Instructions to follow: Every line of the entries below from the one containing "The width and height of the screenshot is (643, 402)." to the one containing "The height and width of the screenshot is (429, 688).", both ends included, must be written out exactly. No other line belongs in the answer.

The data:
= Beginning of Section =

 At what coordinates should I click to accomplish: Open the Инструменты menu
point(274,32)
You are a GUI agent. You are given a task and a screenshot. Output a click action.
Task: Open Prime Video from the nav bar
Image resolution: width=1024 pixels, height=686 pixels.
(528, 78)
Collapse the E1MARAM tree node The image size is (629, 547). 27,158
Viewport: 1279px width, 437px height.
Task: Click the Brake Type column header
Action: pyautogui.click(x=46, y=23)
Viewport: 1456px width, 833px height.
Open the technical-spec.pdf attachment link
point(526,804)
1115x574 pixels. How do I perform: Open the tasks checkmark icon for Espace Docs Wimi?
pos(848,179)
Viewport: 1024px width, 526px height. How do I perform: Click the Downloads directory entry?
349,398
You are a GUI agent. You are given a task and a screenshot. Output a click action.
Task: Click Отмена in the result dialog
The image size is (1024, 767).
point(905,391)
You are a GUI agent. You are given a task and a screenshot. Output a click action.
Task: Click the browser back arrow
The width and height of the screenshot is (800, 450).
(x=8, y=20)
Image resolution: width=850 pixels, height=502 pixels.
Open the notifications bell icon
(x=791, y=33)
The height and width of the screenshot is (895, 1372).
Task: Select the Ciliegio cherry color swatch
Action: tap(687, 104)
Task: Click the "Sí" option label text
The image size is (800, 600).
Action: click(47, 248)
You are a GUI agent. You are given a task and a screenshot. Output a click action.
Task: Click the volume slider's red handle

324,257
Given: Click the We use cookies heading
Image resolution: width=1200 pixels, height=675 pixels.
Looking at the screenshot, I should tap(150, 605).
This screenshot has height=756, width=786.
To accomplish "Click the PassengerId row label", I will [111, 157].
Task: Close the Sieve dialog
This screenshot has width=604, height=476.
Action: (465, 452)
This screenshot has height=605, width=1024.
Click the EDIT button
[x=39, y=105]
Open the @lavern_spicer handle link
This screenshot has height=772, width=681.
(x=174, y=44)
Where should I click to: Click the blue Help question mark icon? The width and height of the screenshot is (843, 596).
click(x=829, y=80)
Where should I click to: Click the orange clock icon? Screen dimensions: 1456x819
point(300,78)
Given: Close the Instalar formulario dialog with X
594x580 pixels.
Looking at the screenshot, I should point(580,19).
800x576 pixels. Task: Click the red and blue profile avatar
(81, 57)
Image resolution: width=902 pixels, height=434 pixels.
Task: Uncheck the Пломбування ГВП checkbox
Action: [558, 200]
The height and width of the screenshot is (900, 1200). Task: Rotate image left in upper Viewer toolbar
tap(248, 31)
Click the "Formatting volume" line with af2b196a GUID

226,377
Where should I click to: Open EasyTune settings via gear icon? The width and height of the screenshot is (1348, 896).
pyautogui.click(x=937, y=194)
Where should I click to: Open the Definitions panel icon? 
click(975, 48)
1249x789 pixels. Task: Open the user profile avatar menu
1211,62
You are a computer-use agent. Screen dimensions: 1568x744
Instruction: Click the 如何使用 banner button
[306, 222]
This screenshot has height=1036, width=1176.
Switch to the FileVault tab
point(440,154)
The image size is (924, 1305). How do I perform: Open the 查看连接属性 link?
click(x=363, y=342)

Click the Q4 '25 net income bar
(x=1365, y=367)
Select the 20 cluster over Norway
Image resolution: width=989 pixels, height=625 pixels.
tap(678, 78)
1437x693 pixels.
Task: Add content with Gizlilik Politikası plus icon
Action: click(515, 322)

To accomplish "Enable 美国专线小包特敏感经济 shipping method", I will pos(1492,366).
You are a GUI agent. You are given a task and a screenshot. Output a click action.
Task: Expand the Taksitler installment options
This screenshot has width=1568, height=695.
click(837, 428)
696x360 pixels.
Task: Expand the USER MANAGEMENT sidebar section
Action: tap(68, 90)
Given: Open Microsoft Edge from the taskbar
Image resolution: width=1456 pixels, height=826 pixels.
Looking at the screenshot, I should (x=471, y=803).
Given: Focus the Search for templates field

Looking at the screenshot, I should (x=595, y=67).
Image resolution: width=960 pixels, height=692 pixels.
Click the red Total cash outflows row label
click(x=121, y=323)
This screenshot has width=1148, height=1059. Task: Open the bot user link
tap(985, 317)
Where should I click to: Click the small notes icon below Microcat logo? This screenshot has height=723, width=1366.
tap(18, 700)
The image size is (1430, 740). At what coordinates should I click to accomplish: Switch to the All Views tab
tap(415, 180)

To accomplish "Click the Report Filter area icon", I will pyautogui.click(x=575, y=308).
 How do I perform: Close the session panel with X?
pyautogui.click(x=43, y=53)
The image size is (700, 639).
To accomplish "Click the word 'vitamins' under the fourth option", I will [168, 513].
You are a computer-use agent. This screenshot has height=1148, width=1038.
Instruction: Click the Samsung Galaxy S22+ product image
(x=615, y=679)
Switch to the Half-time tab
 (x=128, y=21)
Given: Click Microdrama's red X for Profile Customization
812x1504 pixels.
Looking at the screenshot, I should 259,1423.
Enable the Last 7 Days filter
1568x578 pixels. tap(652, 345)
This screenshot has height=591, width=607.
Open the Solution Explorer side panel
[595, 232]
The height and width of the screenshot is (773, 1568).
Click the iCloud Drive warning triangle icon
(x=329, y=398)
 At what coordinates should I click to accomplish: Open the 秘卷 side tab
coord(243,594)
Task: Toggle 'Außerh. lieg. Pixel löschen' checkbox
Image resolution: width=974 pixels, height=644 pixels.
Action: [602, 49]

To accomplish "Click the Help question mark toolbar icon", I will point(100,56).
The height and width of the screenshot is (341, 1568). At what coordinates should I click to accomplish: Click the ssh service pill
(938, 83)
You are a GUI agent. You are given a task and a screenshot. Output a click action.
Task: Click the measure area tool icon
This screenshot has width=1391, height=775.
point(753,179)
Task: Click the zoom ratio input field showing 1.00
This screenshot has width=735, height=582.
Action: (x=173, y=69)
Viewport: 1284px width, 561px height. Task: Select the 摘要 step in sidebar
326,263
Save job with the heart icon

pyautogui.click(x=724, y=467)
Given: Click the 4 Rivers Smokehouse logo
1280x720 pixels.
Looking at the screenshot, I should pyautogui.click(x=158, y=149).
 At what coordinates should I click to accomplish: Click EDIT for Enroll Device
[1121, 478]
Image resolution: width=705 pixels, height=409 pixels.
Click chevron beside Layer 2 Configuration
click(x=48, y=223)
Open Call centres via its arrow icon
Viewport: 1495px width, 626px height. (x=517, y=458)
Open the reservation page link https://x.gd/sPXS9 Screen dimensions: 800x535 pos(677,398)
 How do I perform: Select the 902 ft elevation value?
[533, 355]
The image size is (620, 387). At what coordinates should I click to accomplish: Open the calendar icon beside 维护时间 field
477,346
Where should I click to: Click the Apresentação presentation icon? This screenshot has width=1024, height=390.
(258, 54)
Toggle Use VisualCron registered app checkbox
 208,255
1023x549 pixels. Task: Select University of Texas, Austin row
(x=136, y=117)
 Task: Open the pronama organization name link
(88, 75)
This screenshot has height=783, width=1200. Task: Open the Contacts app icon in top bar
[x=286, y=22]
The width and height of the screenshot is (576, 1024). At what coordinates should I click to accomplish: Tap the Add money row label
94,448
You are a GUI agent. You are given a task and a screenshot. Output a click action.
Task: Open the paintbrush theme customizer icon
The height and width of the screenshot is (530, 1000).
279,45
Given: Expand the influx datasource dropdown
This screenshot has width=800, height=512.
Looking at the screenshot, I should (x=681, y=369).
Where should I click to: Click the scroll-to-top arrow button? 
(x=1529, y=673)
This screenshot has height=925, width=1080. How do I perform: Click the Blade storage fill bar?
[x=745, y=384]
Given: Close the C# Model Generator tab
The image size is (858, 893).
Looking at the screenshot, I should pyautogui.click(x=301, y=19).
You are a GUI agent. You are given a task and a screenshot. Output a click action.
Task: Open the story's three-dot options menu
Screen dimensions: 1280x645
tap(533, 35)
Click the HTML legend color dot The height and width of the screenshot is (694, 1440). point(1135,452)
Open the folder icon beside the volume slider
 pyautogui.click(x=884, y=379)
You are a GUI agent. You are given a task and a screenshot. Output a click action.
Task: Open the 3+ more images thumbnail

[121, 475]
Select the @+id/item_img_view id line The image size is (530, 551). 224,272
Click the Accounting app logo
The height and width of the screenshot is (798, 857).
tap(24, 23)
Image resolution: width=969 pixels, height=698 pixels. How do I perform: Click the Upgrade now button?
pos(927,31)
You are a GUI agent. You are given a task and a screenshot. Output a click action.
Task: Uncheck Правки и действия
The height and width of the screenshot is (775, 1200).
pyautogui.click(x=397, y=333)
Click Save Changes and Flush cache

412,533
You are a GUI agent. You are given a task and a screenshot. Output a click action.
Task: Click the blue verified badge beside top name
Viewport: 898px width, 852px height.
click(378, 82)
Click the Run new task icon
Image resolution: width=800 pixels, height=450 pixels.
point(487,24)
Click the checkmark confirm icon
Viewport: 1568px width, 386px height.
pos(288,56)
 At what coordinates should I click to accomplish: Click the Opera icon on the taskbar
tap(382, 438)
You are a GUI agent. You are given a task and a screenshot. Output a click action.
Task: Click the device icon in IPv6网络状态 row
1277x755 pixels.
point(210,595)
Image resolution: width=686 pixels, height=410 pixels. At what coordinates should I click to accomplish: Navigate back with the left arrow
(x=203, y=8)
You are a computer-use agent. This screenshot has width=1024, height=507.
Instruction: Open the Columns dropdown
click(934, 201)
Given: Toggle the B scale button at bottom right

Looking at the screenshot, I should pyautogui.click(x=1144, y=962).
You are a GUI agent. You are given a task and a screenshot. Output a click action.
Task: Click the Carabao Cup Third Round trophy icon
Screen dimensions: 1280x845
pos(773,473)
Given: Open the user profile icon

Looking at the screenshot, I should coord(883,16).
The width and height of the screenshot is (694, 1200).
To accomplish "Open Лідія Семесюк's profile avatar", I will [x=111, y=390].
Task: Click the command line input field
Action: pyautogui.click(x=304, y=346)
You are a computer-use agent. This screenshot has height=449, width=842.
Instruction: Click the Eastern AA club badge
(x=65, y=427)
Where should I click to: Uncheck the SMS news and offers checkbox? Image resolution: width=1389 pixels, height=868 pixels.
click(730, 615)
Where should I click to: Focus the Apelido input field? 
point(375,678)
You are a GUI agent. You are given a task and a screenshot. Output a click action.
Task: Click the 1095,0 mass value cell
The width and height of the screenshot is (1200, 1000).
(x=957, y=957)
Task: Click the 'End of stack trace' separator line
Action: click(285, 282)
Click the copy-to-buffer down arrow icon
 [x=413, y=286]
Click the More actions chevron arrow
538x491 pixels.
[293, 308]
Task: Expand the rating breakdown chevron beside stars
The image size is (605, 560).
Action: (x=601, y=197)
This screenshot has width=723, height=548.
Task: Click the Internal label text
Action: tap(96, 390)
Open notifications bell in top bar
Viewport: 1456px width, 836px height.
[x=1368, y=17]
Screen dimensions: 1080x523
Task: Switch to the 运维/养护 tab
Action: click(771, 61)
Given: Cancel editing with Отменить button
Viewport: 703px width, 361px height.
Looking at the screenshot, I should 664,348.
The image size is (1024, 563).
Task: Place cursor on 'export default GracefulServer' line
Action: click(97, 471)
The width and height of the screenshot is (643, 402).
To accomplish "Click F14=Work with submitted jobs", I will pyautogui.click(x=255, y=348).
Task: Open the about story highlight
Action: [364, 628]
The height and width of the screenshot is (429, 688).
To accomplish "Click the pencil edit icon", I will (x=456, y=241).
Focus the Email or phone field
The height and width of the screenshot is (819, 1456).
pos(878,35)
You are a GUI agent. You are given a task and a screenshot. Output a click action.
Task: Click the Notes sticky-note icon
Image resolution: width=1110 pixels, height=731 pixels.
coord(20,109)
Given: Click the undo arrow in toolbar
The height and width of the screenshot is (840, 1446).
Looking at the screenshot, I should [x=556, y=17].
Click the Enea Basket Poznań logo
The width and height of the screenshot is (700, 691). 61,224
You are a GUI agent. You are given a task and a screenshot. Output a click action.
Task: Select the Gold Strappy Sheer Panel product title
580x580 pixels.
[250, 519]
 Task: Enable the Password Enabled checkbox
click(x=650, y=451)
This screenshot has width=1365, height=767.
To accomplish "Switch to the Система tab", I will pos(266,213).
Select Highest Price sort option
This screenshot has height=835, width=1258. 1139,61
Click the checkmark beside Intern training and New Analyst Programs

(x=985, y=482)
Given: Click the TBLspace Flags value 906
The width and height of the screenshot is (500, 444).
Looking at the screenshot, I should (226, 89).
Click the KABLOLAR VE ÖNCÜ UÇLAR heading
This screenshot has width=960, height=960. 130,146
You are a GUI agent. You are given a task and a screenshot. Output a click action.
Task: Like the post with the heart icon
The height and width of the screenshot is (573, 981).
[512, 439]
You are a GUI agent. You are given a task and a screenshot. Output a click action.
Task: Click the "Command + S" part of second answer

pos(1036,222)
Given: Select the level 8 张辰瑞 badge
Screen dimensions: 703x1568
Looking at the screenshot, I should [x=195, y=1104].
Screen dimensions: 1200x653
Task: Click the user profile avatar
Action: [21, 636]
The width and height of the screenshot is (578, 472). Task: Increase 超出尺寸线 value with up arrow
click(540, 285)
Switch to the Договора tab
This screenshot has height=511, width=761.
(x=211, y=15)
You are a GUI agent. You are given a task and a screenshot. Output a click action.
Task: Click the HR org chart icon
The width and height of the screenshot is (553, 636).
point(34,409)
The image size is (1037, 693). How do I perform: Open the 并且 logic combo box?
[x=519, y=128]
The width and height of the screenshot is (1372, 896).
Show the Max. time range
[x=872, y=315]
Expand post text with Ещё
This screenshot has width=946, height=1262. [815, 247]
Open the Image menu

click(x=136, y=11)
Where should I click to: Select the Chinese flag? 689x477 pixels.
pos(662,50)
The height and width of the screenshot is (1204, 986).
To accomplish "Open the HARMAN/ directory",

= End of Section =

Answer below:
The width and height of the screenshot is (643, 402).
To accomplish "Click F14=Work with submitted jobs", I will pyautogui.click(x=255, y=348).
Task: Open the about story highlight
Action: [364, 628]
The height and width of the screenshot is (429, 688).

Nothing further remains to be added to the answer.